布恩迪亚家族几代人不断重复着几乎同样的命运,而拉美也不停地在原地打转。
最初西班牙、葡萄牙殖民者来到脆弱的拉美大陆,建立城镇、大庄园,向欧洲出口烟草、棉花、咖啡等农作物,殖民地的财富源源不断流入宗主国。
殖民者对拉美不只是资源的掠夺,还为拉美日后的动荡不安埋下了祸根。
比如实行的大庄园制,让少数大地产主获得了大部分财富和政治权利;而庄园之间相互独立,各自为政,甚至因为生产同类产品而爆发激烈冲突,根本没有合作和整体的概念。
所以拉美在19世纪通过独立战争颠覆了宗主国的统治后,军阀、大庄园主迅速补进,称为考迪罗主义,国家的组织方式、权力运行体制、土地政策等也都是他们主导制定的,依然是维护他们原有的利益。
接下来的剧情就是考迪罗互相开战,政局数十年长期动荡,直到一个足够有实力的考迪罗把其他都消灭掉,局势稳定下来后拉美各国的现代化征程才正式开启,比如委内瑞拉,1821年就从西班牙完全独立,直到1870年才开始安定发展。
逐步开启现代化的拉美各国虽然经济有所增长,却始终面临内忧外患。
从内部来看,之前不平等的土地分配、收入分配依然没有根本性变化,考迪罗也只是名义上消亡了,强人政治的基因并没有彻底改变。而且,单一的经济结构使其过于依赖资源出口,抗风险能力很差。

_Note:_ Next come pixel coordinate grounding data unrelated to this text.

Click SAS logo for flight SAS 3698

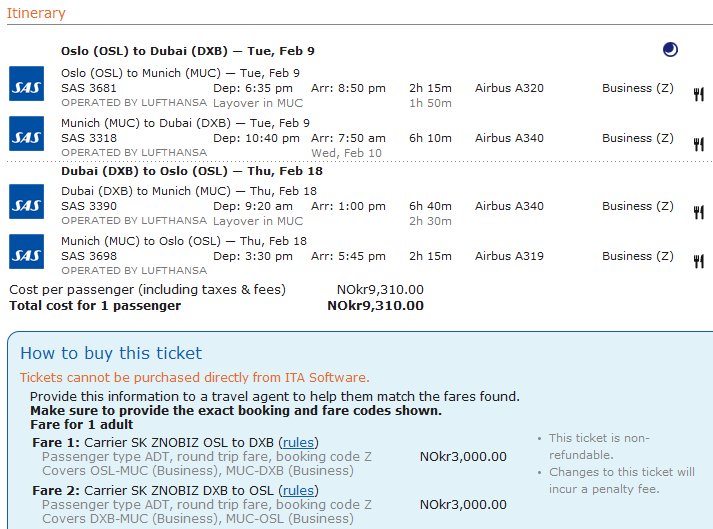tap(26, 252)
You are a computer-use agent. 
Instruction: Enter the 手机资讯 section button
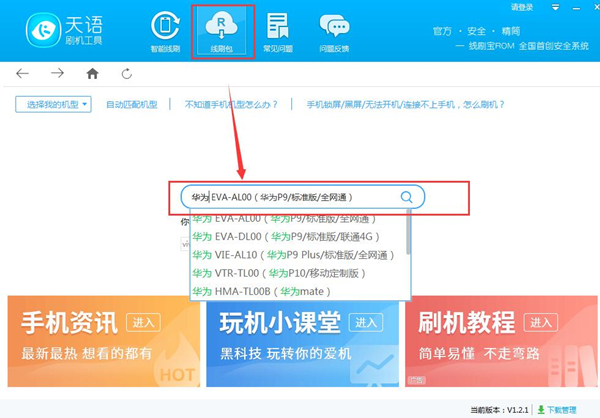click(143, 321)
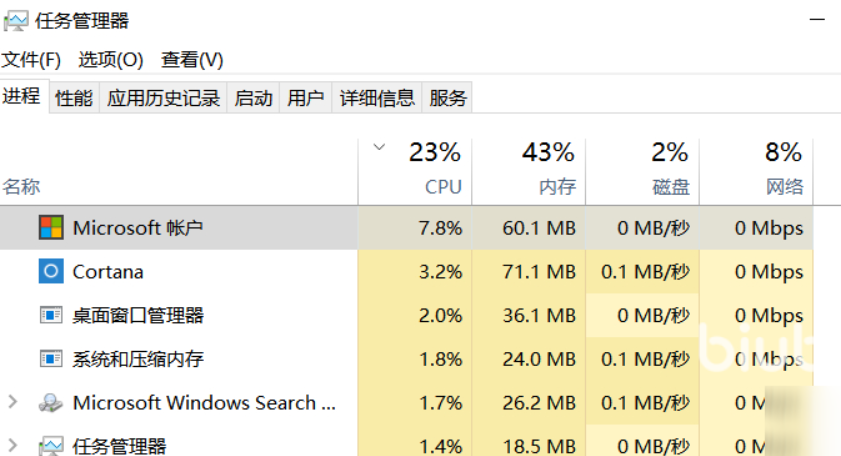The height and width of the screenshot is (456, 841).
Task: Select the Cortana process name
Action: tap(108, 271)
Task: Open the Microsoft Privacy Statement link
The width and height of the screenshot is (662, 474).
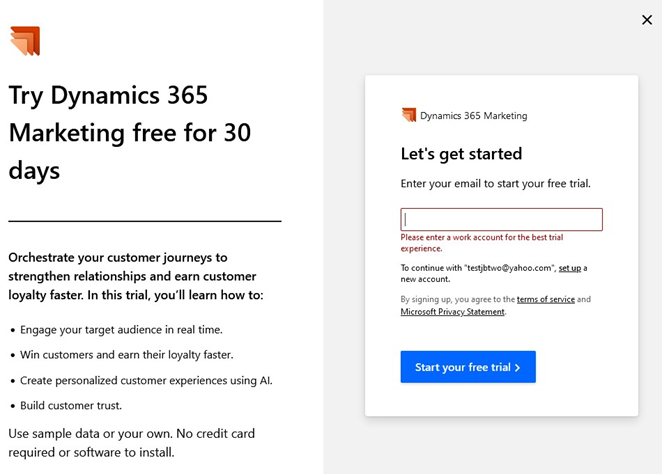Action: pos(452,312)
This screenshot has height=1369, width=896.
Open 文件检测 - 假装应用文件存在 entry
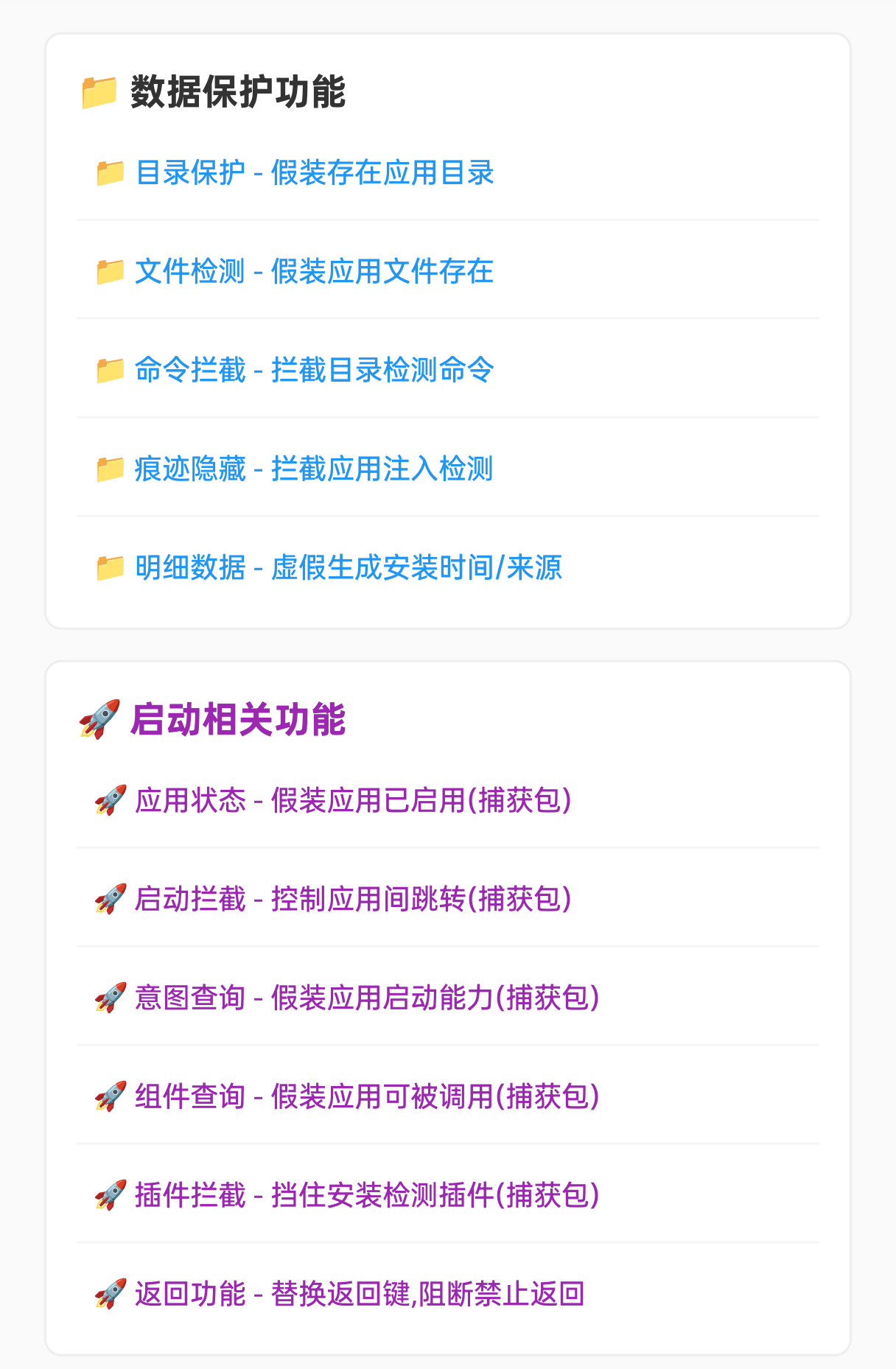tap(448, 272)
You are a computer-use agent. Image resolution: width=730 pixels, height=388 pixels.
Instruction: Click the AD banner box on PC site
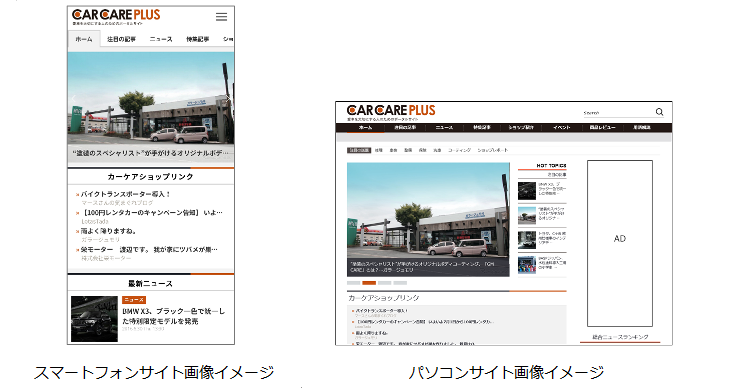tap(620, 243)
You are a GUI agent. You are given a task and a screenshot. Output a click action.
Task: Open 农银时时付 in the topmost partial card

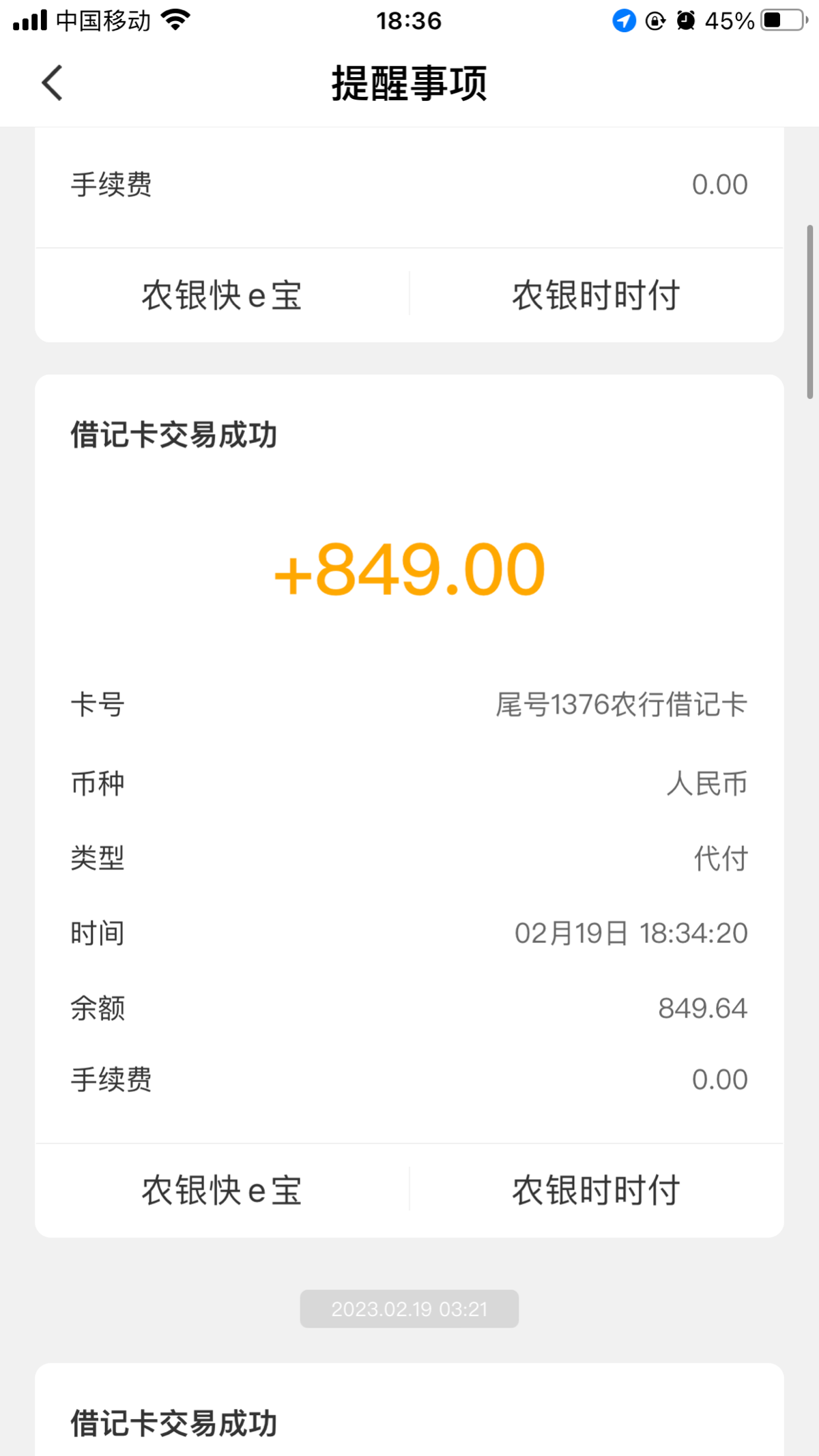click(x=596, y=295)
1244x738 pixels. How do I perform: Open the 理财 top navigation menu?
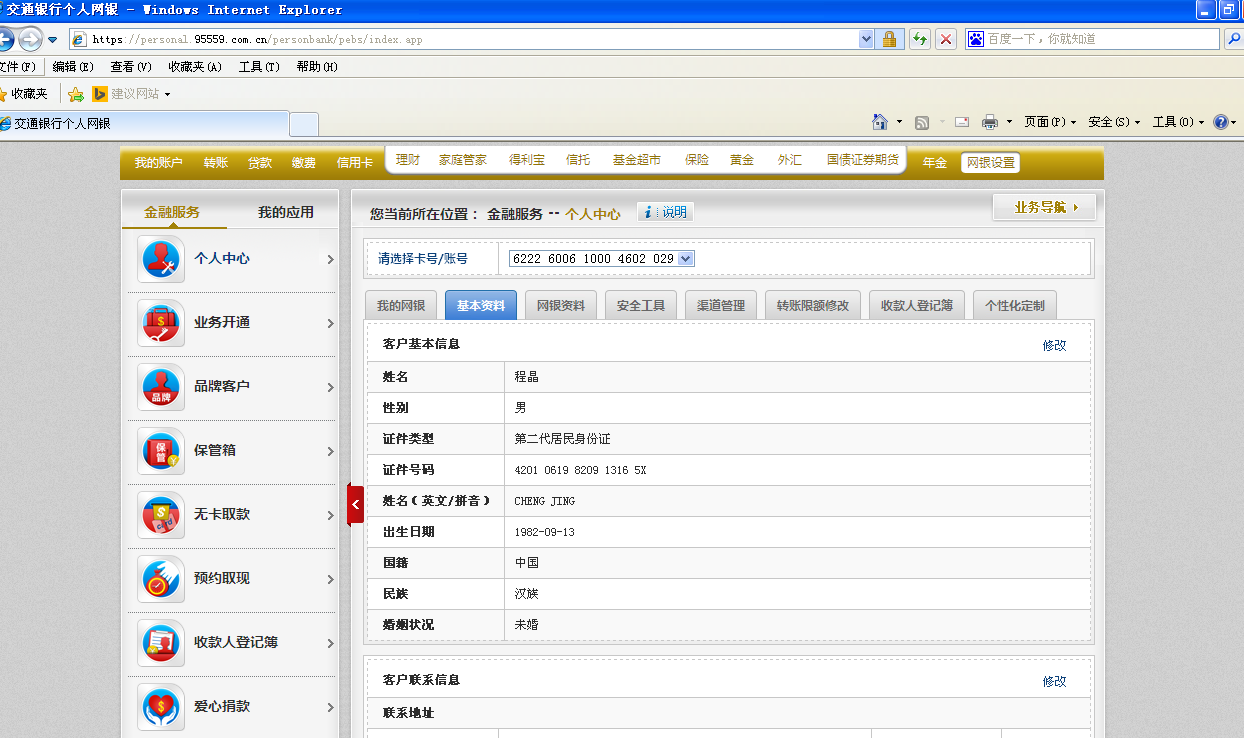(408, 160)
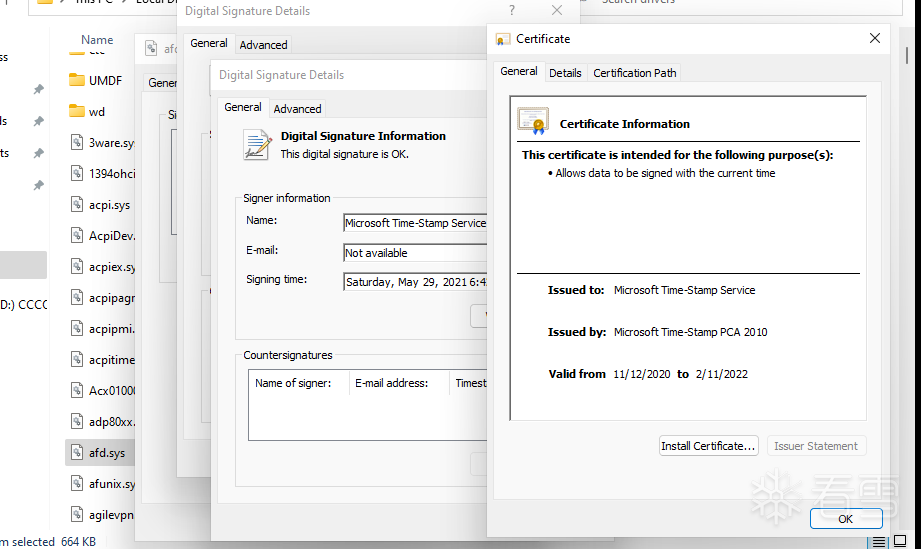Click the adp80xx file icon
Screen dimensions: 921x549
(76, 421)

而在外部,欧美依然不断染指拉美国家事务,尤其是美国,19世纪20年代提出了门罗主义,主张美洲是美洲人的美洲,逐步演变成美国干涉拉美的指导思想,随后美国占领古巴、控制巴拿马运河区、干涉尼加拉瓜等等,把拉美当做其后院。
在这些因素共同作用下,拉美成为探索现代化道路的试验场,被锁在一个充满希望与希望破灭的闭环里。
拉美国家逐渐步入现代化之后,其实也经历过一段时间的繁荣,但基本在经济猛冲一段时间后就陷入衰退,因为他们的发展极大依赖于初级产品出口,取决于西欧国家的需求,而本国的工业消费品严重依赖进口。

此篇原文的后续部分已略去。